[Opening Data extract section]

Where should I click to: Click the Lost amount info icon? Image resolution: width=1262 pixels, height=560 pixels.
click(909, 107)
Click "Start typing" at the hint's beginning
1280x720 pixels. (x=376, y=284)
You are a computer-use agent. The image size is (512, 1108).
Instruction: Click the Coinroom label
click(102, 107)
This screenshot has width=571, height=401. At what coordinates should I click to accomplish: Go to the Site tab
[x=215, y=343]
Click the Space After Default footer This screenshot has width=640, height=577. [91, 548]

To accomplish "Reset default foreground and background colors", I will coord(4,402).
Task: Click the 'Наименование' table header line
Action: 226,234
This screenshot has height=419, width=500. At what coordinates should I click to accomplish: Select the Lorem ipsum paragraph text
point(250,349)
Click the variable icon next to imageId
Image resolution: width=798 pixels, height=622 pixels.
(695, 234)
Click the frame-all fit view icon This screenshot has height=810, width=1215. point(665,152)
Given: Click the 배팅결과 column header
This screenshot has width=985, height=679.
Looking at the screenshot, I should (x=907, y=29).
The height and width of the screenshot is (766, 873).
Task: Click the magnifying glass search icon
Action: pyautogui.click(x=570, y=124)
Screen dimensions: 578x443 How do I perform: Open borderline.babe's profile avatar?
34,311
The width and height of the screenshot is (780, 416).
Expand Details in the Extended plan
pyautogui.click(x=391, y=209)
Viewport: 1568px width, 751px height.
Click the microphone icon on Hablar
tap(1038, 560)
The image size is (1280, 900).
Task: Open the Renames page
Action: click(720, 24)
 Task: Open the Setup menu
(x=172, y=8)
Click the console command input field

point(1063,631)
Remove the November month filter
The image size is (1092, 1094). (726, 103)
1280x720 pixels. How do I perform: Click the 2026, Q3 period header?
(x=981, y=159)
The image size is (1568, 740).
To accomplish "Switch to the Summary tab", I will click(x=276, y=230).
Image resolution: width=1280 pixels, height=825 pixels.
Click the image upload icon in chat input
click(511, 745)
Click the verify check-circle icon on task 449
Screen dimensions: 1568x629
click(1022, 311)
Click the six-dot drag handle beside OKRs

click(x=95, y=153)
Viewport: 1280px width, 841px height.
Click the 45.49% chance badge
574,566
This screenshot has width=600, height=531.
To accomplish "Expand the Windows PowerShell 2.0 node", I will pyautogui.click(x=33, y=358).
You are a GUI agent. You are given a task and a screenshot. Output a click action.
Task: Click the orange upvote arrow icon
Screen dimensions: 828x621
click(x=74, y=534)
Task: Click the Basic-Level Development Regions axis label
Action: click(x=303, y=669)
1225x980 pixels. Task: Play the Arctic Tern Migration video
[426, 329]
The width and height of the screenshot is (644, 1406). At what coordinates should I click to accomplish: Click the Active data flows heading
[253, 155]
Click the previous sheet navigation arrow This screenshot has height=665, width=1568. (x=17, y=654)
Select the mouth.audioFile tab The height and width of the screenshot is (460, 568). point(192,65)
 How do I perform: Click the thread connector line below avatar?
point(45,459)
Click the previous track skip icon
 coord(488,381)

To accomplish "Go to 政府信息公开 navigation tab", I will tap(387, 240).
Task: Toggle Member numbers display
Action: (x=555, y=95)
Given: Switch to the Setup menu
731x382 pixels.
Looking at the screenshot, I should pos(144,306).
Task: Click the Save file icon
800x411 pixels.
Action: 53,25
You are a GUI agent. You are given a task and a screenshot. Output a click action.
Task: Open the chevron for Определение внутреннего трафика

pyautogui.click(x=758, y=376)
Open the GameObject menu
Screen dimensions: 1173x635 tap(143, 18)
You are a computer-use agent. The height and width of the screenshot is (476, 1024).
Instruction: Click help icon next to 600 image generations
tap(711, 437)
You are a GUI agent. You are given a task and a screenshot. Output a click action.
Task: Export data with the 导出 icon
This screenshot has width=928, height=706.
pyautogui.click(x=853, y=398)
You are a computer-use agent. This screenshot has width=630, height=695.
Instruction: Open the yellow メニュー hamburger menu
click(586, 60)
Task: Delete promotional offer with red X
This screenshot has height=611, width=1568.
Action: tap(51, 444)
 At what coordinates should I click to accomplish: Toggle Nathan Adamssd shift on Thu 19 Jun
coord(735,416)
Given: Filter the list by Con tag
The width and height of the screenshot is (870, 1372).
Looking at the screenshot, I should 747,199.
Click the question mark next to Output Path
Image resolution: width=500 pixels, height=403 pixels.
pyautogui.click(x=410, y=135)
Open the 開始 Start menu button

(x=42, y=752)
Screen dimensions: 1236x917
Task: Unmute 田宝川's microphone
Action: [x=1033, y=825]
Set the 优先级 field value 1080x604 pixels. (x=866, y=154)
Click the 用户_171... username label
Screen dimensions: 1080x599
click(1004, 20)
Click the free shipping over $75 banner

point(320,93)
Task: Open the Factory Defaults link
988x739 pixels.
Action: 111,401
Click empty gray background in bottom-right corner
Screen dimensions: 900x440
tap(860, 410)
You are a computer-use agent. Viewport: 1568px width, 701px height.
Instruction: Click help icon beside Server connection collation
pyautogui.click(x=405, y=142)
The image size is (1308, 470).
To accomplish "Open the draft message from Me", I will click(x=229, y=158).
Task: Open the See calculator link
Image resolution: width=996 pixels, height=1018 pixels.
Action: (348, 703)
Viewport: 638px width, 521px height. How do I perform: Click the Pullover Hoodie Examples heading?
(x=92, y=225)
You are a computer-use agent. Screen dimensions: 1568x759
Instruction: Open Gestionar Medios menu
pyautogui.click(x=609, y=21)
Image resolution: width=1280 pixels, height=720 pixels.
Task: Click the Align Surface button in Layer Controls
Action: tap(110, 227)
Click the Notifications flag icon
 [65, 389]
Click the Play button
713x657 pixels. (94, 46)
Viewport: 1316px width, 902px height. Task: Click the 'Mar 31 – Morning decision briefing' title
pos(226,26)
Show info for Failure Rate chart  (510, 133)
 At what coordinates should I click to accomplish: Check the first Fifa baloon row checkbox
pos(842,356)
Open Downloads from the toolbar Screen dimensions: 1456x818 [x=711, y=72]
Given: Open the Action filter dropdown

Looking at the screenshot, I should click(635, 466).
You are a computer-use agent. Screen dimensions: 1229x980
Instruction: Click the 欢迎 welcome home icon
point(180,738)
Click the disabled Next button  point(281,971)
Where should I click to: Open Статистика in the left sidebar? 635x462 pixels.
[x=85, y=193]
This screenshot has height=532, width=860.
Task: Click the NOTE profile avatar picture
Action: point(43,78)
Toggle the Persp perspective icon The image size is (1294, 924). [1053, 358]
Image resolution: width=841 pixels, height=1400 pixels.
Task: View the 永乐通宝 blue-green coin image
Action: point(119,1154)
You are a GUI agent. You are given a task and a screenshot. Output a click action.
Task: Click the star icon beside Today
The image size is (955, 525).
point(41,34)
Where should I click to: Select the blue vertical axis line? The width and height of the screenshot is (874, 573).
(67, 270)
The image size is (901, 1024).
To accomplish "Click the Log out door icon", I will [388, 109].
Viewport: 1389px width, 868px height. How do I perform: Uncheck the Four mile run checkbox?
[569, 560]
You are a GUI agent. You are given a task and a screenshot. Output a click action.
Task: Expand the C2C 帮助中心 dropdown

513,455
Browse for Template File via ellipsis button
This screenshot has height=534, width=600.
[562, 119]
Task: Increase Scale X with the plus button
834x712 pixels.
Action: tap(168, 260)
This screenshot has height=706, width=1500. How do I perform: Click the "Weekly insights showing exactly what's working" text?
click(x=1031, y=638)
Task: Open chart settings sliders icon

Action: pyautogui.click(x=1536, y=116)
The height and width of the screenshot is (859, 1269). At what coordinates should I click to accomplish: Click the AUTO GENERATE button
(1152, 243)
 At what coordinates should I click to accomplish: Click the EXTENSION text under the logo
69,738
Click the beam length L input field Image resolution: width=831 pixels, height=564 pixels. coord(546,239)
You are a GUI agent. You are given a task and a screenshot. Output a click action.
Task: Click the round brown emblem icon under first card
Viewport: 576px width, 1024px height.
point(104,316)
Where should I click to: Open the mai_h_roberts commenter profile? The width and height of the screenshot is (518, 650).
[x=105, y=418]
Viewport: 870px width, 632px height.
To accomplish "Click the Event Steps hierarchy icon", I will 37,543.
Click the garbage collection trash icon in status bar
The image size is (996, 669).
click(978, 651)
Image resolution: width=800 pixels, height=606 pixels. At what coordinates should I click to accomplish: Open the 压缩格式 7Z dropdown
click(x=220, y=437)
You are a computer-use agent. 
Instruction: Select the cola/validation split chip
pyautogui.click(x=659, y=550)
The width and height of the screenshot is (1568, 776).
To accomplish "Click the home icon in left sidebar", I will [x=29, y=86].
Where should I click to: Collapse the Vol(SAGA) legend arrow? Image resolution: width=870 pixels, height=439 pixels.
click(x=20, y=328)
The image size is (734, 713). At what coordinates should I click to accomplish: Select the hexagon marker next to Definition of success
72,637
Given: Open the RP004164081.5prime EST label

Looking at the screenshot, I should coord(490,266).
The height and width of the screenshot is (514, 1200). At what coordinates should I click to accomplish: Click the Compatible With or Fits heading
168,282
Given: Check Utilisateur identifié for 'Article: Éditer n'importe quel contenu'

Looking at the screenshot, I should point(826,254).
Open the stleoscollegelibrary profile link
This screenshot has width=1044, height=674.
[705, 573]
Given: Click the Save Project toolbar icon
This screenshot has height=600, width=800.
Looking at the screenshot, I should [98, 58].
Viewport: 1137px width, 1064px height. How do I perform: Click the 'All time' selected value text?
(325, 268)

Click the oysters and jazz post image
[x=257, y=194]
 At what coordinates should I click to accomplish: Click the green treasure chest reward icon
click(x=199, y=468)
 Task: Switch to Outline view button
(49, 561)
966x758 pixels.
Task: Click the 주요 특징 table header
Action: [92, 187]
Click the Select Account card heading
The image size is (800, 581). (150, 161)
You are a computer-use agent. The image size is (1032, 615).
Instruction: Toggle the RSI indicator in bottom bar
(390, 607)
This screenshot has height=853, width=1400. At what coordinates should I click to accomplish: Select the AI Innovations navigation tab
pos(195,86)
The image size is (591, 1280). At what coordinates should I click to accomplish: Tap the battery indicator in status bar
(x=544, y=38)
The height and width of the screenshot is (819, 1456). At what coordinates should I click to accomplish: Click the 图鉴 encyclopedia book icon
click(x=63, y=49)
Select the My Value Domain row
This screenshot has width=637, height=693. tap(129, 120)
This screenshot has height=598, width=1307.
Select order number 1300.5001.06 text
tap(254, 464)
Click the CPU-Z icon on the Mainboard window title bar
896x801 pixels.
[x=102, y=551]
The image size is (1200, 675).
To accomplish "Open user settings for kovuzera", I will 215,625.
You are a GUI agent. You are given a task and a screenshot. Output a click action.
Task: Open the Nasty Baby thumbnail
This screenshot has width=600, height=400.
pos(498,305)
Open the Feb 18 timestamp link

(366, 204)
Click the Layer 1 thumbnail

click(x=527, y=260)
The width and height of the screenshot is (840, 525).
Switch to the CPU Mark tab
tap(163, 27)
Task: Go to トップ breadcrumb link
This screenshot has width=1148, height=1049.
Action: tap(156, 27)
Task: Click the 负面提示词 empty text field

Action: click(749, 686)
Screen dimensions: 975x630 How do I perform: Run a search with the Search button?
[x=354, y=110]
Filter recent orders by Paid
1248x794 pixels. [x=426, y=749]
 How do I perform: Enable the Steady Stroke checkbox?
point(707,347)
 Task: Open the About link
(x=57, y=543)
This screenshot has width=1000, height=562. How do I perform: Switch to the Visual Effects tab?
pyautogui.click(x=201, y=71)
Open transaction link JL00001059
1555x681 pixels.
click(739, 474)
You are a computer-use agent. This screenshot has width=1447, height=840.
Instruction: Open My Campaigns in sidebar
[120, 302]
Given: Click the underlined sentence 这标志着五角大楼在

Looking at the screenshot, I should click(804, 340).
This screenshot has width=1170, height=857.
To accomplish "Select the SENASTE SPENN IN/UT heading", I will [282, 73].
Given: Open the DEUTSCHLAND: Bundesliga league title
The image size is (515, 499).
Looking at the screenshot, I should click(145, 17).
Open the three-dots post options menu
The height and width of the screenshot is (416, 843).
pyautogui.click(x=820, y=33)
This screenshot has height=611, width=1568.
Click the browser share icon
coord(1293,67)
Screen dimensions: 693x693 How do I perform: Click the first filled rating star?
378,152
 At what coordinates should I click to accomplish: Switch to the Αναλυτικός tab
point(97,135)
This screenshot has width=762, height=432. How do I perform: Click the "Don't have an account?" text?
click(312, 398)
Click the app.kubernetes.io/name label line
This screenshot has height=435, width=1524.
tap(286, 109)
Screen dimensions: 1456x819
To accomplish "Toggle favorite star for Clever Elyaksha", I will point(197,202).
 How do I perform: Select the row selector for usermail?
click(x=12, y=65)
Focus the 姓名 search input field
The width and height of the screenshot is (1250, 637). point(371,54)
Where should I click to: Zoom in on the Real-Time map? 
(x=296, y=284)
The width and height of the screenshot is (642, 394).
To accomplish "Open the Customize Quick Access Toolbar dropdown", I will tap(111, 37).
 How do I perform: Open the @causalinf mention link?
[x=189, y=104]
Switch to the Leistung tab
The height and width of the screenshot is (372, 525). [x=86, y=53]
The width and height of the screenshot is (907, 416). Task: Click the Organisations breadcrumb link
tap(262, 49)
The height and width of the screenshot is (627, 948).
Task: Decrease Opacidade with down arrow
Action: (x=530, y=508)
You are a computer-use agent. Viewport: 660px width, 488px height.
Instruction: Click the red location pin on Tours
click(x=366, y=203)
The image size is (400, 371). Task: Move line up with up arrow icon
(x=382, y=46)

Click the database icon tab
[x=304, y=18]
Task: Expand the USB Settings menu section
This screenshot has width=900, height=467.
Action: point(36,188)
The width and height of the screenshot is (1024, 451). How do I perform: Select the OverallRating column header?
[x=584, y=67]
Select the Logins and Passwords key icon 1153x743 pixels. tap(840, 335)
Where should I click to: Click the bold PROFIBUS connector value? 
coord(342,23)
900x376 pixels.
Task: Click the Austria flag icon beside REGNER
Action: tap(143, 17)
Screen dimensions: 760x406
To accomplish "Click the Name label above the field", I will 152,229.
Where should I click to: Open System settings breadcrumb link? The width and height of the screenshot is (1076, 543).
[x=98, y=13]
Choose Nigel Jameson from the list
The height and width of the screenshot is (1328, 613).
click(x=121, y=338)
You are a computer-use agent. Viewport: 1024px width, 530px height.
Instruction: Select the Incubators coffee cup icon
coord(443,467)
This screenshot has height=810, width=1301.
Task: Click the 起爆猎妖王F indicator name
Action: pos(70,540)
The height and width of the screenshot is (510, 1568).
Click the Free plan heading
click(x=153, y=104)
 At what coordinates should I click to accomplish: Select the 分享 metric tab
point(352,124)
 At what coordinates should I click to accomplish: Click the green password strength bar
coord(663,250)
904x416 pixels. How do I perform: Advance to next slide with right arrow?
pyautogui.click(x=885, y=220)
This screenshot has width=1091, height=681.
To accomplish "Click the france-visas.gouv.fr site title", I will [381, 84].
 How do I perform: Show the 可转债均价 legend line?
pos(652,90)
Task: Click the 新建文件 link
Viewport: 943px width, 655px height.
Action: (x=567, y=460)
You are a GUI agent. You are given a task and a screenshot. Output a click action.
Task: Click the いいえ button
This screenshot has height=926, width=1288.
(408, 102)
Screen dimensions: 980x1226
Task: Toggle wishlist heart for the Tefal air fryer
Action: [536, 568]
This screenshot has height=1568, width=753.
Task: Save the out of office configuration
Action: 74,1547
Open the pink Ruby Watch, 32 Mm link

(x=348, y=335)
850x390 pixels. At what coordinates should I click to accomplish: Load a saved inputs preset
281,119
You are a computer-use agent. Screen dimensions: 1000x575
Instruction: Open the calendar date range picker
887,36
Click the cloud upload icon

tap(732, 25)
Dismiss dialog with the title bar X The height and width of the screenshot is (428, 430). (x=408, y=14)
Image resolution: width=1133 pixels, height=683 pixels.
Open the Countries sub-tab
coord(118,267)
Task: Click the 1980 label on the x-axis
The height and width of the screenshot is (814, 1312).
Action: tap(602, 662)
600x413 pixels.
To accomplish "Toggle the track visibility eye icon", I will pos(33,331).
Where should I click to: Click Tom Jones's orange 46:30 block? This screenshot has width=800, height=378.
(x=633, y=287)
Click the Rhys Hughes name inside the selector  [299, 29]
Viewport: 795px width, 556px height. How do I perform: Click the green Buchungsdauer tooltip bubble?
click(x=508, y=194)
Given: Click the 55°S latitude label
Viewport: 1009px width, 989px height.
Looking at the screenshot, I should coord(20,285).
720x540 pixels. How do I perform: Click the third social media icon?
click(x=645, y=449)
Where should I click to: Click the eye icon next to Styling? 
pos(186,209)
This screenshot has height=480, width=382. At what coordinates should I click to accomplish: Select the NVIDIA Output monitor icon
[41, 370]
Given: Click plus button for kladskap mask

[Closing Data extract section]

What the exercise asks: Your task is to retype the entries verbatim, starting with the line that holds "This screenshot has width=1000, height=562." and stopping after the line that holds "You are a computer-use agent. Viewport: 660px".

Problem solution:
This screenshot has width=1000, height=562. How do I perform: Switch to the Visual Effects tab?
pyautogui.click(x=201, y=71)
Open transaction link JL00001059
1555x681 pixels.
click(739, 474)
You are a computer-use agent. This screenshot has width=1447, height=840.
Instruction: Open My Campaigns in sidebar
[120, 302]
Given: Click the underlined sentence 这标志着五角大楼在

Looking at the screenshot, I should click(804, 340).
This screenshot has width=1170, height=857.
To accomplish "Select the SENASTE SPENN IN/UT heading", I will [282, 73].
Given: Open the DEUTSCHLAND: Bundesliga league title
The image size is (515, 499).
Looking at the screenshot, I should click(145, 17).
Open the three-dots post options menu
The height and width of the screenshot is (416, 843).
pyautogui.click(x=820, y=33)
This screenshot has height=611, width=1568.
Click the browser share icon
coord(1293,67)
Screen dimensions: 693x693 How do I perform: Click the first filled rating star?
378,152
 At what coordinates should I click to accomplish: Switch to the Αναλυτικός tab
point(97,135)
This screenshot has width=762, height=432. How do I perform: Click the "Don't have an account?" text?
click(312, 398)
Click the app.kubernetes.io/name label line
This screenshot has height=435, width=1524.
tap(286, 109)
Screen dimensions: 1456x819
To accomplish "Toggle favorite star for Clever Elyaksha", I will point(197,202).
 How do I perform: Select the row selector for usermail?
click(x=12, y=65)
Focus the 姓名 search input field
The width and height of the screenshot is (1250, 637). point(371,54)
Where should I click to: Zoom in on the Real-Time map? 
(x=296, y=284)
The width and height of the screenshot is (642, 394).
To accomplish "Open the Customize Quick Access Toolbar dropdown", I will tap(111, 37).
 How do I perform: Open the @causalinf mention link?
[x=189, y=104]
Switch to the Leistung tab
The height and width of the screenshot is (372, 525). [x=86, y=53]
The width and height of the screenshot is (907, 416). Task: Click the Organisations breadcrumb link
tap(262, 49)
The height and width of the screenshot is (627, 948).
Task: Decrease Opacidade with down arrow
Action: (x=530, y=508)
You are a computer-use agent. Viewport: 660px width, 488px height.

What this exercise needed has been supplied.